People packed the roads, hid in cellars, loaded guns, even wrapped their heads in wet towels as protection from Martian poison gas, in an attempt to defend themselves against aliens, oblivious to the fact that they were acting out the role of the panic-stricken public that actually belonged in a radio play. -- source
The lesson was not lost on the ruling sociopaths of the United States or the world.
In a prescient column, in the New York Tribune, Dorothy Thompson foresaw that the broadcast revealed the way politicians could use the power of mass communications to create theatrical illusions, to manipulate the public.
"All unwittingly, Mr. Orson Welles and the Mercury Theater of the Air have made one of the most fascinating and important demonstrations of all time," she wrote. "They have proved that a few effective voices, accompanied by sound effects, can convince masses of people of a totally unreasonable, completely fantastic proposition as to create a nation-wide panic."
"They have demonstrated more potently than any argument, demonstrated beyond a question of a doubt, the appalling dangers and enormous effectiveness of popular and theatrical demagoguery...."

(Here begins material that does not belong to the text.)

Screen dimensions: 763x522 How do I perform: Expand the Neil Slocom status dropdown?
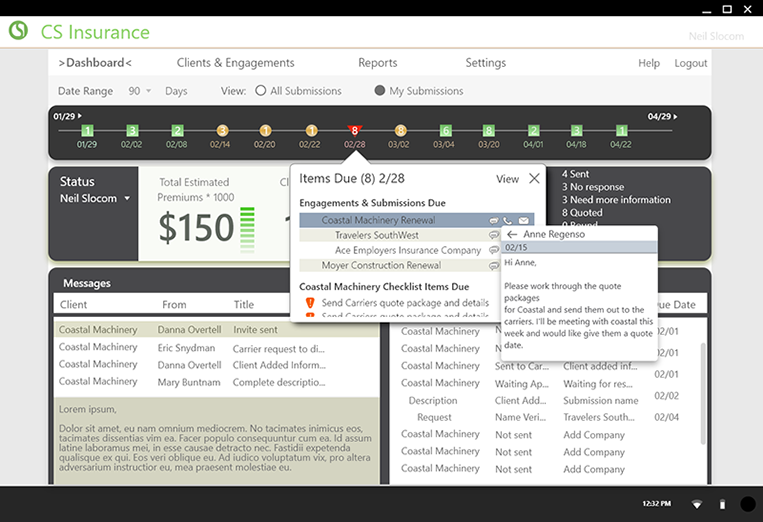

"Hitler managed to scare all of Europe to its knees a month ago, but he at least had an army and an air force to back up his shrieking words."
"But Mr. Welles scared thousands into demoralization with nothing at all." -- source
It is no coincidence that in the last 75 ears, the media outlets of the nation and the world have been bought up and consolidated into a few hands. It is no coincidence that false-flag events like 9/11 (1 2 3) and the 7/7 London Tube bombings steer entire nations. It is no coincidence that in the last week, the information about the Boston Marathon bombings presented to the public via the mainstream media differs markedly from the information available from citizens reporting via the Internet.
"You think that's air you're breathing?" -- Morpheus, in the movie "The Matrix".